▶ EXERCISE OBJECTIVE
Search the data for the string "beside" and copy each line where it turns up.

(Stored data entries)
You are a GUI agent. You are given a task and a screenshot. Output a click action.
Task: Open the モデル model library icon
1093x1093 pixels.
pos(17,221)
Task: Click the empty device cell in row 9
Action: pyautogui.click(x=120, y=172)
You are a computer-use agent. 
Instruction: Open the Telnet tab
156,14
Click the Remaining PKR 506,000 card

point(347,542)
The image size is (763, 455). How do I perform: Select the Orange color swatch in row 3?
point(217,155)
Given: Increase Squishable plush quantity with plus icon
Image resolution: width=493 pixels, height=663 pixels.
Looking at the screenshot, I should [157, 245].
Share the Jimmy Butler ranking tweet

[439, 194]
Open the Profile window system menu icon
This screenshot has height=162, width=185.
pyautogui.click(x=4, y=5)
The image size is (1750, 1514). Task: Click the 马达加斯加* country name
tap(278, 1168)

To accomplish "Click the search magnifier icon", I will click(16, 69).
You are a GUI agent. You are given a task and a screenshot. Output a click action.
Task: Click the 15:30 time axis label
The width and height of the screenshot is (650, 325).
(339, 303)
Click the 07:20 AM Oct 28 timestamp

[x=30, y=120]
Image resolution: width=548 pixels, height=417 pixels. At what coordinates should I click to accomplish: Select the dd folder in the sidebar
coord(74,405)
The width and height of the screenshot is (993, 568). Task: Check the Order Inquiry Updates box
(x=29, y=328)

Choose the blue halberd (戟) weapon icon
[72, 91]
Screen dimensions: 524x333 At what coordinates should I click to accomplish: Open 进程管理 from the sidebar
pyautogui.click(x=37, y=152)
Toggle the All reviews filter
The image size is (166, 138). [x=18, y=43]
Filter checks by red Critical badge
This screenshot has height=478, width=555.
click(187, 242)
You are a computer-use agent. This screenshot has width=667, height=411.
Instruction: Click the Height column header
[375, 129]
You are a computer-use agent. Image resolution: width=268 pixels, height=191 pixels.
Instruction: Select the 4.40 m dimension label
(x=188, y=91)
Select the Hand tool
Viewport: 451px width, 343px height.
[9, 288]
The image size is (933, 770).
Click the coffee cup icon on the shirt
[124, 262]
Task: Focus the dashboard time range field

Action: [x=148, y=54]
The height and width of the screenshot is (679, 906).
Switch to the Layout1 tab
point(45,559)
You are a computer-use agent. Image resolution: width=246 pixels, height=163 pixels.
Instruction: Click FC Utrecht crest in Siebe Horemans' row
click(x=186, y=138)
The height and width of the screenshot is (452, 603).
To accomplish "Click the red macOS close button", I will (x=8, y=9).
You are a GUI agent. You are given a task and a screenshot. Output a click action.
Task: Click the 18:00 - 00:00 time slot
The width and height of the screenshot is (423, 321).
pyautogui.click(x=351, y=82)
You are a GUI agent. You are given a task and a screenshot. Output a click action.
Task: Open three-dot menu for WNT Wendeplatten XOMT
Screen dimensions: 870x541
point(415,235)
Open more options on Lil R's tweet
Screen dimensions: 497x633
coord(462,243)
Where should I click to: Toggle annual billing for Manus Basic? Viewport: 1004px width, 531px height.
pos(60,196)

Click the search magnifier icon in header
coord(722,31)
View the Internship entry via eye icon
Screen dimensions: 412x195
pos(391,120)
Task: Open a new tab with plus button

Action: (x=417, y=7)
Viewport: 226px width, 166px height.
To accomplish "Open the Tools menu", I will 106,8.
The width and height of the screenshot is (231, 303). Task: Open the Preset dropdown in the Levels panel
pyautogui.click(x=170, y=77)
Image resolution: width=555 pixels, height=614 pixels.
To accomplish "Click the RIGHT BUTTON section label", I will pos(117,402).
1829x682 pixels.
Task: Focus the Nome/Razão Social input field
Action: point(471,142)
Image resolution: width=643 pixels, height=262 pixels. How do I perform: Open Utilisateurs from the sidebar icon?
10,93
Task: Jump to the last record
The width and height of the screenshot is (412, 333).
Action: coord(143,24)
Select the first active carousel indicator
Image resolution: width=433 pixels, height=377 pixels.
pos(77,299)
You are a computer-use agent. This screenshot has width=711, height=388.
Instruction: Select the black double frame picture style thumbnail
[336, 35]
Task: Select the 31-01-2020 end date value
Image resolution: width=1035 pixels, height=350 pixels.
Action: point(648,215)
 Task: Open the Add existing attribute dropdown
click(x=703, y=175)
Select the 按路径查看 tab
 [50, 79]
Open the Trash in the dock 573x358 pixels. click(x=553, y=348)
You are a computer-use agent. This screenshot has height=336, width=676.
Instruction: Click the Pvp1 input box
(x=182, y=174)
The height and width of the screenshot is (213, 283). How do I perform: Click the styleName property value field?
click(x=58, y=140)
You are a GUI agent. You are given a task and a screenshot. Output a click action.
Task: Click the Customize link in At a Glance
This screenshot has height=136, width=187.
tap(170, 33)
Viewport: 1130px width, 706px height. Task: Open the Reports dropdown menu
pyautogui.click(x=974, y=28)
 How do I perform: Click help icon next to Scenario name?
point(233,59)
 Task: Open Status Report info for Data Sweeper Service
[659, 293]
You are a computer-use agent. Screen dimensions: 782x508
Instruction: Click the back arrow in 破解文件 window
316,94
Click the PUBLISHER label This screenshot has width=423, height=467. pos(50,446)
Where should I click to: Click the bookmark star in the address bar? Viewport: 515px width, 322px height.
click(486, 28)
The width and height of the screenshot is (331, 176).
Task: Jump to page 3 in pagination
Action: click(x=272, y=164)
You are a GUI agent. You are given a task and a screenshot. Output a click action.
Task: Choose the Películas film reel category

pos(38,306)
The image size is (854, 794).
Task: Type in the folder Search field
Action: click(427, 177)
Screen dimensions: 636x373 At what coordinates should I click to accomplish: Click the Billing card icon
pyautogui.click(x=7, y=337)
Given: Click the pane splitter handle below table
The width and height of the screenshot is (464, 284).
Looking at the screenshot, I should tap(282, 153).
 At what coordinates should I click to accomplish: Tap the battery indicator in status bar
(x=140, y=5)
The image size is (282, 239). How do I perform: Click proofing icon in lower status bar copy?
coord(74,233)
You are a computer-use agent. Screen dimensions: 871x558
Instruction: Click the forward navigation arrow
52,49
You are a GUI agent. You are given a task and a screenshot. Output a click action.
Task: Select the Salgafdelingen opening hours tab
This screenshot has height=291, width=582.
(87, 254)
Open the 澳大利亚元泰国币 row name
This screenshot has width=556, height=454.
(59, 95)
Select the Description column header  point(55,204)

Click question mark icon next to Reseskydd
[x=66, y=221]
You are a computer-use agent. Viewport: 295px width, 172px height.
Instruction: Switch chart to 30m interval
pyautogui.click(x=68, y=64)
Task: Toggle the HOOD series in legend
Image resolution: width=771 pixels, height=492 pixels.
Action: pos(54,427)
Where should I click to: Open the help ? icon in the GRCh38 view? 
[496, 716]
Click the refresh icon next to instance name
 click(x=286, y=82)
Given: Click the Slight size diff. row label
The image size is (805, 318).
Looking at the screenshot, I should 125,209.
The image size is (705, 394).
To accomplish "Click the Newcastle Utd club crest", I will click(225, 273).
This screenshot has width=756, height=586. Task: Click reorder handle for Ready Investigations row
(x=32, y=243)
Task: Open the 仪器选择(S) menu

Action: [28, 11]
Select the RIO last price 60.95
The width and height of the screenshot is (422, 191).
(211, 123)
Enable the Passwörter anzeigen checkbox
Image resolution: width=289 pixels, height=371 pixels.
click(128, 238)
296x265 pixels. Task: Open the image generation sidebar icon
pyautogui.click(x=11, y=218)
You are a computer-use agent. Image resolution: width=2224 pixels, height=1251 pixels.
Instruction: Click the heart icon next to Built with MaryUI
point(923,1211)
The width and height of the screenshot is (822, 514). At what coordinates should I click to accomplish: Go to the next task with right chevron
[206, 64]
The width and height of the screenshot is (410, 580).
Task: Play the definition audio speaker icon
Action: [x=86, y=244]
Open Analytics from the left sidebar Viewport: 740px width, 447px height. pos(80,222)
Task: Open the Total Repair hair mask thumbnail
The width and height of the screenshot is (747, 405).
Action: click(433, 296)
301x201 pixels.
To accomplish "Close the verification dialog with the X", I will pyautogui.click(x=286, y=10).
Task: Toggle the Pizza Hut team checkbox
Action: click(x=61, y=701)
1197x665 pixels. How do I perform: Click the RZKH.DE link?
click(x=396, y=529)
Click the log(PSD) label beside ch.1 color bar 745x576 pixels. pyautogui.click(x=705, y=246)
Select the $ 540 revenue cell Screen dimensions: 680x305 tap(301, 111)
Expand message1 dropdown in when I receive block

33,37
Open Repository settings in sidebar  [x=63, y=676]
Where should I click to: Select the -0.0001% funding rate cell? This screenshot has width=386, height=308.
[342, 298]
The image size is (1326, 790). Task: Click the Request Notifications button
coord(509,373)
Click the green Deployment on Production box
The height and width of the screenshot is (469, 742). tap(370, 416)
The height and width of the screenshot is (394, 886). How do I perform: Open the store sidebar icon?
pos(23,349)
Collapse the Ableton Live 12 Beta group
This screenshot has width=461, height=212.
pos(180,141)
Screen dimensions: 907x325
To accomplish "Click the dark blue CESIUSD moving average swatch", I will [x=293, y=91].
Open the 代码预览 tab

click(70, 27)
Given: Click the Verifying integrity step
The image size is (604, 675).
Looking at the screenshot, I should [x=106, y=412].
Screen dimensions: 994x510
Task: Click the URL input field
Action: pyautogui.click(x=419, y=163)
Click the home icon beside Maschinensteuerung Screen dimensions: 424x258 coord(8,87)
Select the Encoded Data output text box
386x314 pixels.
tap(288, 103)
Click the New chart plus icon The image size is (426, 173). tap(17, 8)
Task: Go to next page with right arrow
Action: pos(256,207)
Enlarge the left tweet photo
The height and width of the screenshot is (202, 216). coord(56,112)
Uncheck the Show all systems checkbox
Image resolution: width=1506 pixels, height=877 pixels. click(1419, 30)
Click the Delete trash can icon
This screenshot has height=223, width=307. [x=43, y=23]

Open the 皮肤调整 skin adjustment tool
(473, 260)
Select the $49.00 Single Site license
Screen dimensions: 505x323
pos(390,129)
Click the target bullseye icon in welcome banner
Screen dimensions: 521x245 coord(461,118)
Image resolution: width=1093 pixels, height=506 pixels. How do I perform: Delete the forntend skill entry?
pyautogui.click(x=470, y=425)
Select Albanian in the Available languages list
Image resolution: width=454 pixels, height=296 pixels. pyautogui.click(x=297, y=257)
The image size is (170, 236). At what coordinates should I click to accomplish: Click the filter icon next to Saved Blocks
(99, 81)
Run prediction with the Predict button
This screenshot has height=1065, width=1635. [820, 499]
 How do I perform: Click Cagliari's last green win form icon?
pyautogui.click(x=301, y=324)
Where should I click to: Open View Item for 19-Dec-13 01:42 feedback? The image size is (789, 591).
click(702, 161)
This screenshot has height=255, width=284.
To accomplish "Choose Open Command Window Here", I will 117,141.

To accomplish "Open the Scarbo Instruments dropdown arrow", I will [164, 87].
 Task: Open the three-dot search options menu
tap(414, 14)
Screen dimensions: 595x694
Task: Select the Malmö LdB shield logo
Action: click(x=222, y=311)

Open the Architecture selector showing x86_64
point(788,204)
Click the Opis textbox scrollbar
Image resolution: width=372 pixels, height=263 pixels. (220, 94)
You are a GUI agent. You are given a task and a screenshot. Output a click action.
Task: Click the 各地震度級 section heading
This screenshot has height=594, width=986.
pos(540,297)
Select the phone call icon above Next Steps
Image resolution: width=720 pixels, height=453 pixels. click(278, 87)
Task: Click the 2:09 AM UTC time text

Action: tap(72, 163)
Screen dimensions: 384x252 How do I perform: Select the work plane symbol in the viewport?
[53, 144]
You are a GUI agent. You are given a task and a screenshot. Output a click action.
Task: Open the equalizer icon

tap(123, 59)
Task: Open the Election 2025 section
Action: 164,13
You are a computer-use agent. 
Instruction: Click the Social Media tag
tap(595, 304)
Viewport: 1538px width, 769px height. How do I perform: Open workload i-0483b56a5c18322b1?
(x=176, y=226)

▶ ANSWER SECTION
Click the log(PSD) label beside ch.1 color bar 745x576 pixels. pyautogui.click(x=705, y=246)
Click the home icon beside Maschinensteuerung Screen dimensions: 424x258 coord(8,87)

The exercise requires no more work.